**Uit te voeren opdracht:**
Bewerk de regels vanaf de regel met "Where should I click to: Click the Delivery" tot en met het einde van de items, beide grenzen inbegrepen: vervang "search query" door "search text" en laat al het overige ongewijzigd. Geef uitsluitend deze regels terug.
※
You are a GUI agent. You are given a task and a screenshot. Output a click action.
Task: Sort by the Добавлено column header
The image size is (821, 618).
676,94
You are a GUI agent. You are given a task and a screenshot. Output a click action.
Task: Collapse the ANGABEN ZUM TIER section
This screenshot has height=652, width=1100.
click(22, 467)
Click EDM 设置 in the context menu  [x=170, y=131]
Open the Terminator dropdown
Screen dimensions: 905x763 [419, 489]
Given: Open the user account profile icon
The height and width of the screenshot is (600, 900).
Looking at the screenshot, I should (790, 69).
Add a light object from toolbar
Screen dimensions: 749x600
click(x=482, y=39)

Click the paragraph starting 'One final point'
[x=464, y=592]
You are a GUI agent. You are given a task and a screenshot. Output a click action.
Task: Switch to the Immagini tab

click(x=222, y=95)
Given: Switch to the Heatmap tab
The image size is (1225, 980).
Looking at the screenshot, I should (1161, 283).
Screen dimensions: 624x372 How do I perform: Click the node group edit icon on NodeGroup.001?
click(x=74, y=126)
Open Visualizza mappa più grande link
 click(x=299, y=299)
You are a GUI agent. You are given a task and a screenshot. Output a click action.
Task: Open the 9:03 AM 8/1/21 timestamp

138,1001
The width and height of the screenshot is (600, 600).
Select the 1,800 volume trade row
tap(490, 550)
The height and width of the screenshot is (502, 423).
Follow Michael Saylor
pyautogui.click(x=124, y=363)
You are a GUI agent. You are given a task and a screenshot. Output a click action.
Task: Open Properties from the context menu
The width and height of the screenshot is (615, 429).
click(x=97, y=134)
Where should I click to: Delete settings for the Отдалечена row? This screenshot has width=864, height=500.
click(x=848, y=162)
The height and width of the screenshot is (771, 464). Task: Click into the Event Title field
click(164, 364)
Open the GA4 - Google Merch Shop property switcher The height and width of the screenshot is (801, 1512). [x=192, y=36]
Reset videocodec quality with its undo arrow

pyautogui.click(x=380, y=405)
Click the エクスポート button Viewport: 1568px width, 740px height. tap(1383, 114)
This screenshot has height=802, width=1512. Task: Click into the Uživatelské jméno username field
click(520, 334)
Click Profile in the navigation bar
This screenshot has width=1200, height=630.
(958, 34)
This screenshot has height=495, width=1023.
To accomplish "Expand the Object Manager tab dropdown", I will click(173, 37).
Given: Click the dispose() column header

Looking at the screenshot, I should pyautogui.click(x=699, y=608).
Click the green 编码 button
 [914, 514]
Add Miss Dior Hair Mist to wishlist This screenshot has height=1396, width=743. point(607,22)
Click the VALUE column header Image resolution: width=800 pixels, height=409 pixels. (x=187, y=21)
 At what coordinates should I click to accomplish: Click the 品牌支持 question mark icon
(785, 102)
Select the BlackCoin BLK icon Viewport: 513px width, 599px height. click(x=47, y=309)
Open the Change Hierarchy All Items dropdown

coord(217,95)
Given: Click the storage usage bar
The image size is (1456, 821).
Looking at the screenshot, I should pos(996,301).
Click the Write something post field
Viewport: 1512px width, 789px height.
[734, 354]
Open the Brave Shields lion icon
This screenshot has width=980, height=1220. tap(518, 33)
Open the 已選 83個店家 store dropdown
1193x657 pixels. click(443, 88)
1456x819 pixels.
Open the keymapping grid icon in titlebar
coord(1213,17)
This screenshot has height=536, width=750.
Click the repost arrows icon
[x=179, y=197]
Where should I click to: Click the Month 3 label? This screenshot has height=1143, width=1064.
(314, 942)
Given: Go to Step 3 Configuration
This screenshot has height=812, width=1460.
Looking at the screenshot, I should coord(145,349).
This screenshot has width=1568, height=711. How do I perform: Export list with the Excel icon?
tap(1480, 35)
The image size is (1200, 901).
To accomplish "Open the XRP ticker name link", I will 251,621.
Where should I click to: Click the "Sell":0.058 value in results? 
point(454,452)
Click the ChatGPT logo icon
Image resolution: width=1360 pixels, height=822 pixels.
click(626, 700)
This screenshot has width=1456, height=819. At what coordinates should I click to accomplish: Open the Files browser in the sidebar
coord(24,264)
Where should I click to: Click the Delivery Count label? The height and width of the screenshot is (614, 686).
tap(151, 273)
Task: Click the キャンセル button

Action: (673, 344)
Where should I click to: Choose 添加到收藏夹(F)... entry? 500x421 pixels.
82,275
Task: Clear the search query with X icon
※
**Verwacht antwoord:**
Where should I click to: Click the Delivery Count label? The height and width of the screenshot is (614, 686).
tap(151, 273)
Task: Click the キャンセル button

Action: (673, 344)
Where should I click to: Choose 添加到收藏夹(F)... entry? 500x421 pixels.
82,275
Task: Clear the search text with X icon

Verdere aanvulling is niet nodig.